Efficientnet Verification.

Fig. 9
figure 9

Densenet121 Verification.

Fig. 10
figure 10

Googlenet Verification.

Fig. 11
figure 11

Shufflenet(V2) Verification.

Fig. 12
figure 12

Squeezenet Verification.

Fig. 13
figure 13

Spikformer Verification.

Fig. 14
figure 14

SpikingGCN Verification.

Fig. 15
figure 15

Proposed Model Verification.

Conclusions and future work

During the experiments, the model proposed in this paper is compared with nine currently popular classical models and two state-of-the-art models. A comprehensive set of indicators is used in the comparison. In the overall picture, the CKAN model leads all the other models in classification accuracy. In terms of computational efficiency and energy consumption, however, it presents a limitation. The current model is more suitable for use in scenarios with sufficient computational resources and may not perform as well when computational resources are limited.

Deep learning models based on the KAN architecture replace the original connection weights with a form fitted by a finite number of spline functions compared to traditional deep learning models. There is a significant increase in computational effort associated with this substitution operation. Trainable parameters have changed from linear objects to non-linear objects. On the one hand, this results in a marked increase in the model’s training duration. On the other hand, the model’s sample processing speed during validation is lower than other models. It can be seen that the model requires frequent memory manipulation during inference calculations. The advantage is that the model fits the data more precisely, leading to improved accuracy.

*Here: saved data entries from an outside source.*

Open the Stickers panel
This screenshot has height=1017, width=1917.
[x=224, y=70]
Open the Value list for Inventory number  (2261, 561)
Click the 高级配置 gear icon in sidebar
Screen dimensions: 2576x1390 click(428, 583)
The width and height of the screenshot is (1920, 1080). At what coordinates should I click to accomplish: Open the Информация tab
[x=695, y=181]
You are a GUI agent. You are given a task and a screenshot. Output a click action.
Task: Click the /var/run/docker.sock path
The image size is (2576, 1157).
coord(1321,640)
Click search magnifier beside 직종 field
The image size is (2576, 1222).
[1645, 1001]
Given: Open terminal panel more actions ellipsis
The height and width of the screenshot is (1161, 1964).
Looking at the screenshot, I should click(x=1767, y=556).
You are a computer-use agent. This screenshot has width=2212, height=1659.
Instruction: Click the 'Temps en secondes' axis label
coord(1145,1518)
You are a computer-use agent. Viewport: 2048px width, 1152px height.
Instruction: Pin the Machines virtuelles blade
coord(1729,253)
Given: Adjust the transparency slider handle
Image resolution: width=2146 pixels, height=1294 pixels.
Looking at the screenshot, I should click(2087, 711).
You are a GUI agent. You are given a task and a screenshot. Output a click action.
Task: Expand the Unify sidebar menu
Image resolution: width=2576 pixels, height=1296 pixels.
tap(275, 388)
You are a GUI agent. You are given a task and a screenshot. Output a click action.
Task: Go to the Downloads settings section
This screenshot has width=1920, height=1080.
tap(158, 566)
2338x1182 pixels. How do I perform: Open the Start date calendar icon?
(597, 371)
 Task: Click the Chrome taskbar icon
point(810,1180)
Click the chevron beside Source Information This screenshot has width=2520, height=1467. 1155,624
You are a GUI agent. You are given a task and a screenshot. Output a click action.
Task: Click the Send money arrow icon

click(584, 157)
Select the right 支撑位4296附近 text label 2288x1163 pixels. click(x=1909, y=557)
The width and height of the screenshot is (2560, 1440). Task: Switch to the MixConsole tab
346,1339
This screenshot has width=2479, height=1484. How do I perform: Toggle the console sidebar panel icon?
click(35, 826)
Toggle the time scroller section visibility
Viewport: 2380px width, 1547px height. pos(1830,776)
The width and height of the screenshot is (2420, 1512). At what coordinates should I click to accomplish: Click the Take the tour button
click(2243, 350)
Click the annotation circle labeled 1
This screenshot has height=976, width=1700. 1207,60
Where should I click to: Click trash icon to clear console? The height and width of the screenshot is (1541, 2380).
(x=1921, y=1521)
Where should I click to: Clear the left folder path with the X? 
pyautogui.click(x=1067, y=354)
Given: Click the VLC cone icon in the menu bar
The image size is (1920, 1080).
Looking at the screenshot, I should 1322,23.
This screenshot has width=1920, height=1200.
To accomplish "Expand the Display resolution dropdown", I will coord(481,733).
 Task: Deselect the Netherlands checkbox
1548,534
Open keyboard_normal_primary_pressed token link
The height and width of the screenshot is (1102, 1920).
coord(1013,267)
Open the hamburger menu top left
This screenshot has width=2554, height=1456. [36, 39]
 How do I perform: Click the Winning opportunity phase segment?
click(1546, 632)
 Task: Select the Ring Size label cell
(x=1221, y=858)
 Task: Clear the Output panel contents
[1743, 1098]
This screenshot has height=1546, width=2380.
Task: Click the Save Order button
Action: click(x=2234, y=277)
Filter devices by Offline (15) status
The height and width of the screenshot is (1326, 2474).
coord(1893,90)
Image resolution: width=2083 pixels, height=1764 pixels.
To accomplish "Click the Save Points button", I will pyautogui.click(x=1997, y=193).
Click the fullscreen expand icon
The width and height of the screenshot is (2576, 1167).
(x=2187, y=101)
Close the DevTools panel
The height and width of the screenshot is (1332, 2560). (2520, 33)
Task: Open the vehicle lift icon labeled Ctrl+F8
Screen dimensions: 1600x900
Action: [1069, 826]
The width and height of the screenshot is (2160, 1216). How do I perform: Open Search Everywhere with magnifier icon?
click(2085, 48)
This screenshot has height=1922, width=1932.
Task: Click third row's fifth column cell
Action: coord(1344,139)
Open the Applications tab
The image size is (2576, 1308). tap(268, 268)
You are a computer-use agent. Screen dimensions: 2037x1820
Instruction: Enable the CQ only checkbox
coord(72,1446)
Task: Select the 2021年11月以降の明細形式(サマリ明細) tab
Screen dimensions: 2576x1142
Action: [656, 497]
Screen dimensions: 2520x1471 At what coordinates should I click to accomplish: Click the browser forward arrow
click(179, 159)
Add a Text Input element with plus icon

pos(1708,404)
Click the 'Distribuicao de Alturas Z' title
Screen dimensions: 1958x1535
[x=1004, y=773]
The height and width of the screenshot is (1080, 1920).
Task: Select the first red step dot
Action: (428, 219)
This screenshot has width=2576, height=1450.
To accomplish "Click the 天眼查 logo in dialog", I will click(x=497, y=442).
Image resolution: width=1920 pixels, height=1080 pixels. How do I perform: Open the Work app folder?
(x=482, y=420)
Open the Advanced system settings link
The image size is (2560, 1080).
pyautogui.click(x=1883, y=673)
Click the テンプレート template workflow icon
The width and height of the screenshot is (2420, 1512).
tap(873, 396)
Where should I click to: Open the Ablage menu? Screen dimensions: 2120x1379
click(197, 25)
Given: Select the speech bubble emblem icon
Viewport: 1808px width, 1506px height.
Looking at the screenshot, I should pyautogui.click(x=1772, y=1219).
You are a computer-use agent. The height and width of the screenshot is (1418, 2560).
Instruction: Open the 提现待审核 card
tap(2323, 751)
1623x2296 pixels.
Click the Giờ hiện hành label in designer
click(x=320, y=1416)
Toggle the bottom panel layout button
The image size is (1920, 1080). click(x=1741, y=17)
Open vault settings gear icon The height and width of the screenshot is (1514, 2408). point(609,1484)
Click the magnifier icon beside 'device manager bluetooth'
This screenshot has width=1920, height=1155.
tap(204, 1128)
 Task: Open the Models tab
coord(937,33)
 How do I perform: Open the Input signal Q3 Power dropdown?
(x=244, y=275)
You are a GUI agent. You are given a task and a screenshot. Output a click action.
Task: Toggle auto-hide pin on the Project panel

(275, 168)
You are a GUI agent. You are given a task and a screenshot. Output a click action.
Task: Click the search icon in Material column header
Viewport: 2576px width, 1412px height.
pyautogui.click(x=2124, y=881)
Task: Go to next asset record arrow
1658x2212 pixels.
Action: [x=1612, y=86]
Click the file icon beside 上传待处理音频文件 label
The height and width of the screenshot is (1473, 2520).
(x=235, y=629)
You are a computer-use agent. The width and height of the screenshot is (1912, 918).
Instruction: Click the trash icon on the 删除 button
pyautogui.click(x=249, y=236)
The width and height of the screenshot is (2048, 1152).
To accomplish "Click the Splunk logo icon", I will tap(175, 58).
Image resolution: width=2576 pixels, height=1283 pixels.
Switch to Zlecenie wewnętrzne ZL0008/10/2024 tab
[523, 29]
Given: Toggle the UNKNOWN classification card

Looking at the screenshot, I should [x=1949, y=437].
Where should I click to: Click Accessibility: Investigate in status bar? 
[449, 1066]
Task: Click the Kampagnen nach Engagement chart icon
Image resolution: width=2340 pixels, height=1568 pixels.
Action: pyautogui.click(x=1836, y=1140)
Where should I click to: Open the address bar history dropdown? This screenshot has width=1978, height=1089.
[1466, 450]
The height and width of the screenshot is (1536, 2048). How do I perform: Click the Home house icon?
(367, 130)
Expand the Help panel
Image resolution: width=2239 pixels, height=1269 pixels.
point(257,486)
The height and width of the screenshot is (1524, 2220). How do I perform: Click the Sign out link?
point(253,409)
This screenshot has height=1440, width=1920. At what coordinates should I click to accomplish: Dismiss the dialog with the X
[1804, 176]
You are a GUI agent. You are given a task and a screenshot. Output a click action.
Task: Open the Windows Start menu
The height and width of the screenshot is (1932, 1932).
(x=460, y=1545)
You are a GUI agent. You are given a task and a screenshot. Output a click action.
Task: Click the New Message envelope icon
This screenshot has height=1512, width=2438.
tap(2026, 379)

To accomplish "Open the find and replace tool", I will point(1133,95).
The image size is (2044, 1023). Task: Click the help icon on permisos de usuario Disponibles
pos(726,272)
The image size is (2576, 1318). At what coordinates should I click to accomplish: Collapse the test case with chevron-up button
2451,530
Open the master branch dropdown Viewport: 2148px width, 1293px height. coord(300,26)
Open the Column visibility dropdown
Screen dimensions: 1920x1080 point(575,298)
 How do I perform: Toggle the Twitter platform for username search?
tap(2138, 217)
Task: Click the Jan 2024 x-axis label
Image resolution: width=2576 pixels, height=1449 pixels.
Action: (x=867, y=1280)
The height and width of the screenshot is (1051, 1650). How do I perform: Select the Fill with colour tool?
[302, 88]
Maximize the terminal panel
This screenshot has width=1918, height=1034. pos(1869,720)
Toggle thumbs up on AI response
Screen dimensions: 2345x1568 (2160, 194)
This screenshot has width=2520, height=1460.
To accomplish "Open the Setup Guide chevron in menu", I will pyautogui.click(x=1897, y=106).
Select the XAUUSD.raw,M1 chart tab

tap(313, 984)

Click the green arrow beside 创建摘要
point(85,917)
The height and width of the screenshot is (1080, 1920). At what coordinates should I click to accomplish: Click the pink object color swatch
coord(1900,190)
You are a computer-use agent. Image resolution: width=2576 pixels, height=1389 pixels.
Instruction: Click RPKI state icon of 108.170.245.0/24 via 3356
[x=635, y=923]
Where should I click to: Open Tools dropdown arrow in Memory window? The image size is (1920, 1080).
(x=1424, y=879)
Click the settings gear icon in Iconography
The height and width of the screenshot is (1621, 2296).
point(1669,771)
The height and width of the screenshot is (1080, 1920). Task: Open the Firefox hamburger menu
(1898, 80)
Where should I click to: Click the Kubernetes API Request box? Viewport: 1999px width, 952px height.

The spline functions fitting calculations in the model will be examined in greater depth in future work. As things stand, this part is where the bottleneck in the model’s computational efficiency lies. If this part of the computational mechanism can be improved in an efficient way, it will lead to a significant enhancement in the execution efficiency of models based on the KAN architecture. If this is successfully achieved, it is expected that KAN-based deep learning models will grow significantly and shine in more and wider fields.